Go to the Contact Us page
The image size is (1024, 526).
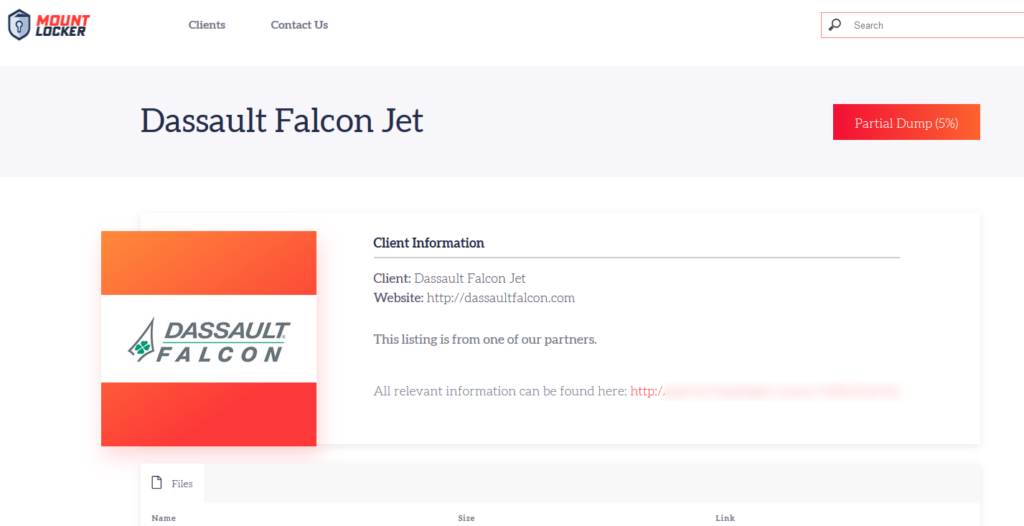pos(299,25)
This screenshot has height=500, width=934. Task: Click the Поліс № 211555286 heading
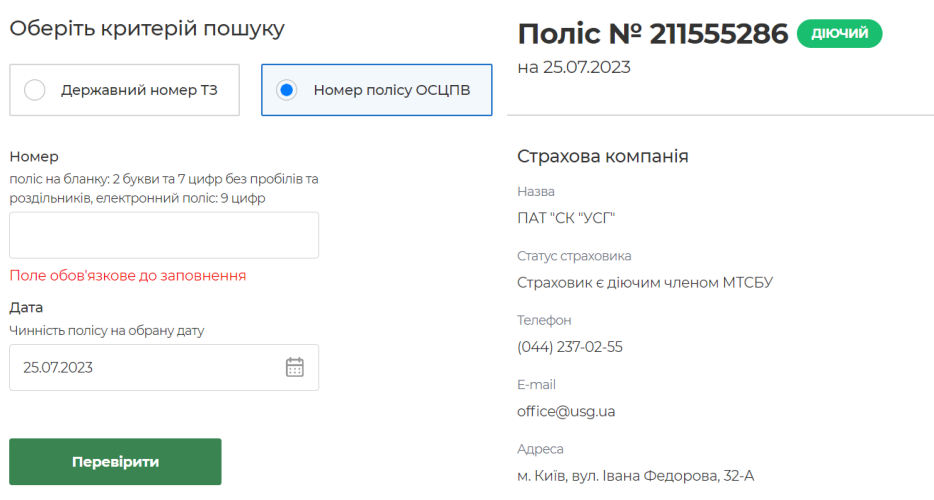652,34
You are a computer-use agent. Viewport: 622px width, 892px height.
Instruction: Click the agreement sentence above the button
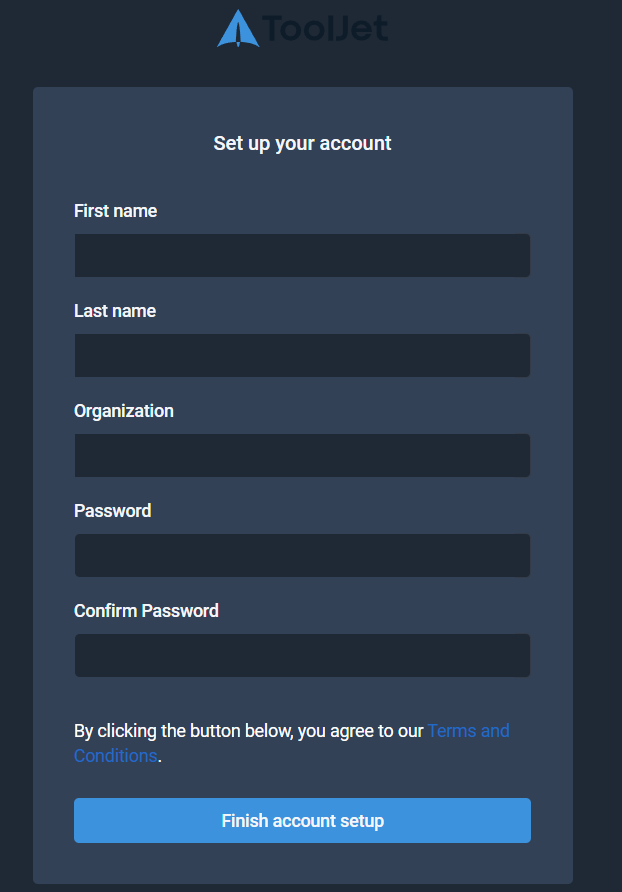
---+---
WORK INSTRUCTION: Copy the listing above word for word. Do not include the pictures.

COMPLETED EXERCISE:
Go to the Contact Us page
The image size is (1024, 526).
pos(299,25)
This screenshot has height=500, width=934. Task: Click the Поліс № 211555286 heading
652,34
You are a computer-use agent. Viewport: 622px width, 892px height.
Instruction: Click the agreement sentence above the button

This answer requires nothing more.